According to Don Caldwell, editor in chief of Know Your Meme, this isn’t necessarily all that new. Science diagrams have been going viral since the days of Advice Animals, but they were rare since their shareability largely had to do with what jokes could be added around the image. The latest viral science diagrams, on other hand, have much to do with the arrival “shitposting.” That is, as Caldwell puts it, a specific type of trolling “where you straddle the line of appearing earnest, but with a tinge of absurdity.” 

Basically, out-of-context scientific diagrams achieve the shitposter’s ultimate goal, because much like wikiHow shitposting, these images are derived from places of authority, where they’re dealing with serious subject matter in a serious fashion. “But take the diagrams out of their source material and that’s all flipped on its head,” Caldwell continues. It’s both painstakingly serious and utterly absurd at the same time. 

Lauren Boots, an admin of the “Science Diagrams That Look Like Shitposts” Facebook group, says the best science diagram-turned-shitpost is one that’s so absurd out-of-context, it makes you think, How on earth is this scientific? 

Still, that argument only gets you so far. After all, if every scientific diagram made for a good shitpost, it wouldn’t be long until every such diagram ever was reposted as a meme. Thus, shitposting ingredient #2: the scientists themselves.

According to Sam Novario, a nuclear physicist in Tennessee, there has long existed “something like a shitposting tradition” in the scientific community — particularly physics. Novario specifically references inside jokes within the theoretical physicist community like “the spherical cow,” and adds that “physics terms have always seemed like they came from a troll. In medicine, chemistry and biology, terms are long strings of Latin affixes. But in physics, we have quarks, gluons, squarks, gluinos, WIMPs, white dwarfs and black holes. Those terms seem like shitposts to me by themselves.” 

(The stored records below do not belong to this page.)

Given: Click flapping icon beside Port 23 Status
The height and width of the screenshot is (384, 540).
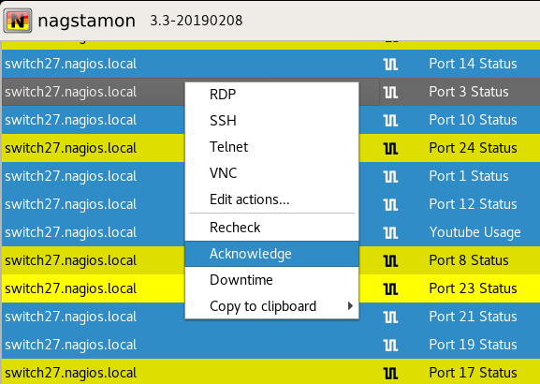Looking at the screenshot, I should 390,288.
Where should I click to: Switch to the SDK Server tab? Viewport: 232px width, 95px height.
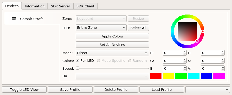click(x=61, y=6)
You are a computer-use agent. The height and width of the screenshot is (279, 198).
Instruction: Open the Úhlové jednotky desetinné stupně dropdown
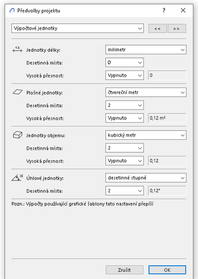pyautogui.click(x=146, y=178)
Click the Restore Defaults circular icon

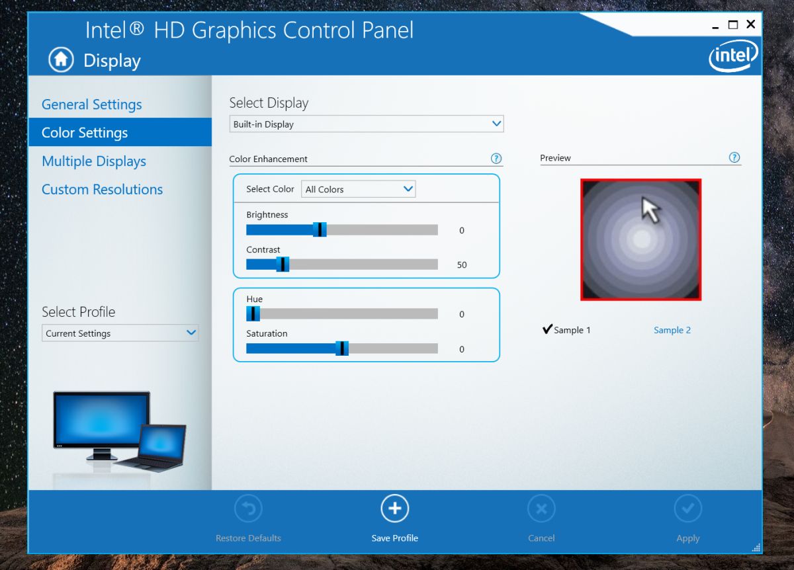pyautogui.click(x=248, y=508)
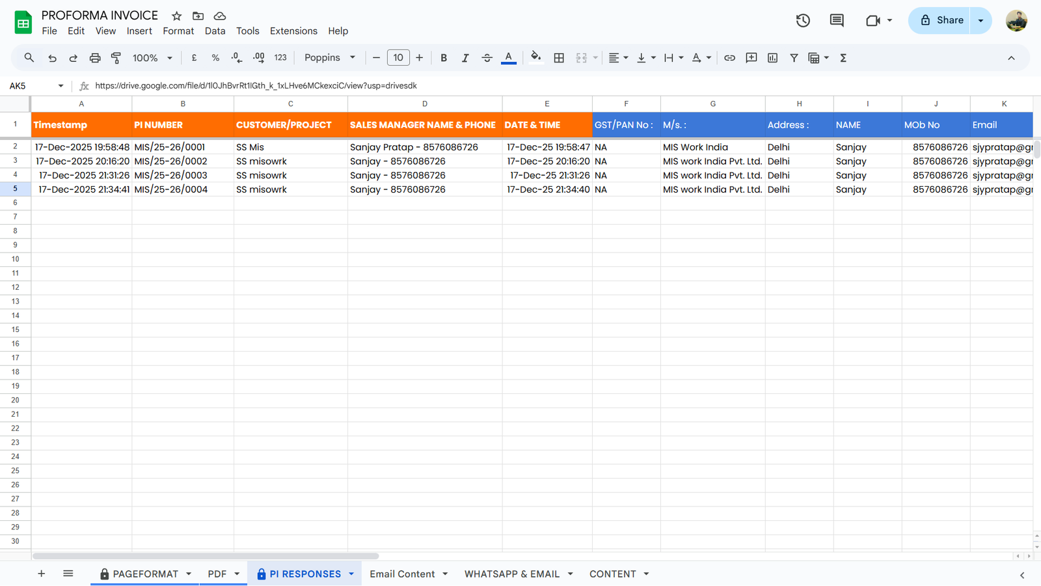This screenshot has width=1041, height=586.
Task: Click the Share button
Action: 940,20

Alex Klotz, a physics professor at California State University, Long Beach, agrees. “Basically, it comes down to the fact that many scientists, like much of the populace in general, are trolls who love memes. Plus, there are very few opportunities to express creativity or humor, [so] having silly figures in papers is a way around that.” 

As a specific example, Klotz cites the table of contents on journal websites. “These have very little review or editorial oversight, so people will post diagrams in the form of cartoons, memes or dicks (intentional and unintentional). It can get ridiculous,” he says. “There’s even a Tumblr that keeps track of them.”

That said, the absurdity can’t go overboard. And so, although some shitposts are derived from actual shitposts, there’s one last variable needed to find shitpost equilibrium: earnestness. “I’d say a lot of times the source material is really trying to take boring subject matter and make it visually striking or entertaining in some way,” says Caldwell. “So there’s an earnest, creative energy put behind them,” which makes it particularly fun when it goes wrong. 

Novario believes this ultimately comes down to “rough translations from a basically uncompensated professor to an under-compensated, non-accredited art student, all of which happened 30 years ago. Because the textbooks have just recycled the same 1970s graphics year after year to keep things cheap.” 

I might be able to visualize some complex system in my head, but if I can’t articulate that in terms you understand, you’ll never learn it,” Novario continues. “As a result, you get something like multiplying pants [see above], where academics are awkwardly trying to relate extremely obscure topics (topology) to everyday life (pants).” 

Not to mention, Caldwell adds, “There’s just something funny about pants, too.”